Daar kwam ook Jan krootloos aan, na een heftig beschoten treinreis. Hij deelde meteen mede aan de Lagerälteste dat Hitler de oorlog ging verliezen omdat Stalin veel betere T34-tanks in de strijd kon gooien dan Hitlers nieuwontwikkelde Tigertanks die niet genoegzaam vorstbestendig waren gebleken. Dat bleef Jan herhalen, met opmerkelijke prognoses over wat Hitler en de Wehrmacht te duchten hadden van de soldaten van het Rode Leger, indien Stalin de oorlog zou winnen. Wat, aldus Jan, binnen korte tijd het geval zou zijn. Dat kon Jan ook aantonen via statistieken uit de Pravda die hij via de Communistische Partij Holland nauwkeurig opgeslagen had in zijn brein. Tact is Jans sterkste kant nooit geweest.
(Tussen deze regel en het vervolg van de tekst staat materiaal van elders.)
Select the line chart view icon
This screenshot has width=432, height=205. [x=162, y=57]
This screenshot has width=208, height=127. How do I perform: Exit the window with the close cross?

Jan is daarom zes maanden in Einzelhaft geplaatst. Want de Duitsers vonden zijn beschouwingen niet stimulerend voor de oorlogsgeest. Maar toch is hij bij de Algemeene Kunstzijde Industrie hoog gekomen te Arnhem, dat wel. Gon heeft nooit kroten hoeven te halen tegen Sperrzeit bij de Albert Heijn te Preesikhaaf. Dat komt goed uit. Want Gon houdt niet van kroten. Jan óók wel niet, maar het was hongerwinter, weet je wel? Trouwens, Jan at alles op wat op zijn bord werd gelegd. Dat kwam, ze hadden het thuis niet breed. Nooit gehad óók. Zekers niet in de crisistijd. Maar het in algemeen al niet, weet je wel?  Maar Gon hoefde verder, staande huwelijk, geen kroten te eten. Dat had Jan dan toch maar bereikt. Ik weet niet of Gon daar thans heul aan ervaart. Maar zo zou het wel moeten zijn, dat vindt God toch eigenlijk óók. Dit soort feiten uit het verleden kun je overbodigheden noemen. Maar ze blijven mij levendig bij. Nodeloos heldendom. Maar toch heldendom.